In the summer of 1994, AEK having won three consecutive championships and the team leaders, Melissanidis-Karras-Bajevic, decided to make a transfer excess, in an attempt to qualify for the groups of the then debut UEFA Champions League. So, despite the departure of the last season's top scorer, Alexis Alexandris for Olympiacos, there was a big transfer relapse. The "hottest" name of the domestic transfer market, Christos Kostis, the iconic Panathinaikos' player, Dimitris Saravakos, who was released by the "greens" and the Georgian Temur Ketsbaia from Anorthosis stood out among other players that were transferred to the club.

AEK were building a very good roster, but, not being able to bear the weight of the consecutive games in Greece and Europe, they soon were left behind in the league race. In the second round, the administrative uncertainty in the team returned to the spotlight, since Melissanidis-Karras faced problems in their business activities and decided to search for a buyer for the club, where they finally found in the person of Michalis Trochanas. All that had as a result that AEK were far behind in the league race early on, where they finished at fifth place, with the champion being Panathinaikos, with great ease.

AEK entered the draw of the Champions League qualifiers with moderate optimism. The draw brought them against Walter Smith's Rangers. On 10 August and while Athens was almost empty, Nikos Goumas Stadium was on fire. Saravakos took AEK by the hand and with his own personal goals made it 2–0 with AEK then maintaining the score for the rest of the match. Rangers were determined to exhaust their chances of qualification in the rematch, but in front of them they find a great AEK on a very big night. After a cross from Tsiartas, Savevski made it 1–0 at the end of the first half. From there, AEK followed an impeccable tactical approach to the game, which led to a historic victory-qualification for their first appearance in the groups of the top inter-club competition. In a very difficult group with the great Ajax of Louis van Gaal, who eventually won the trophy, the also great Milan of Fabio Capello, the eventual runners-up and Casino Salzburg, AEK finished fourth with a total of 2 draws and 4 defeats.
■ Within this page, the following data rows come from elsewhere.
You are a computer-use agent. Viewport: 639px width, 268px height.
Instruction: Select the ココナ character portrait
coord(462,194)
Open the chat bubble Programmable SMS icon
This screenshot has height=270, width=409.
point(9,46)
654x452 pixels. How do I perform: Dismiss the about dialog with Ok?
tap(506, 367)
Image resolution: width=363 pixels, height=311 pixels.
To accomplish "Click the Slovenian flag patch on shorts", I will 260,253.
Having been out of the league early on, AEK placed great importance on the Cup. They easily passed the first round, coming out first in a group with Panargiakos, Atromitos, Kastoria and Ethnikos Asteras. Afterwards, they prevailed over Doxa Vyronas, then Panetolikos and in the quarter-finals he easily passed through Ethnikos Piraeus. In the semi-finals they faced Edessaikos who also they overcame with relative ease. Thus, AEK faced Panathinaikos at the Olympic Stadium on April 19, for the second consecutive season. AEK was protesting the definition of the final that stadium because according to their people it was the home ground of Panathinaikos and the opponent knew the pitch better. In order to express their protest, AEK entered the pitch alone and waited for Panathinaikos instead of the established simultaneous entrance of the opponents. Saravakos missed a penalty at the 6th minute and then a very nervous match ended 0–0. In extra time, the match was the same and everything showed that the match would be decided for the second year in a row in the penalty shootout. The referee, however, had a different opinion, attributing a penalty to Vlachos marking Warzycha at the 115th minute, a penalty which was very strongly contested by AEK and on the field there was "decimation", as players and agents of the yellow-blacks team fell on the referee of the match, as a result of which Manolas and Vlachos were expelled. At the same time, the yellow-black stands were also "boiling" and later incidents occurred outside the playing field as well. Finally Warzycha scored from the penalty spot and gave the trophy to Panathinaikos. Epilogue of the episodic final was the fact that some AEK players refuse to attend the award ceremony, while a few days after the final the referee, Filippos Bakas, was attacked by strangers.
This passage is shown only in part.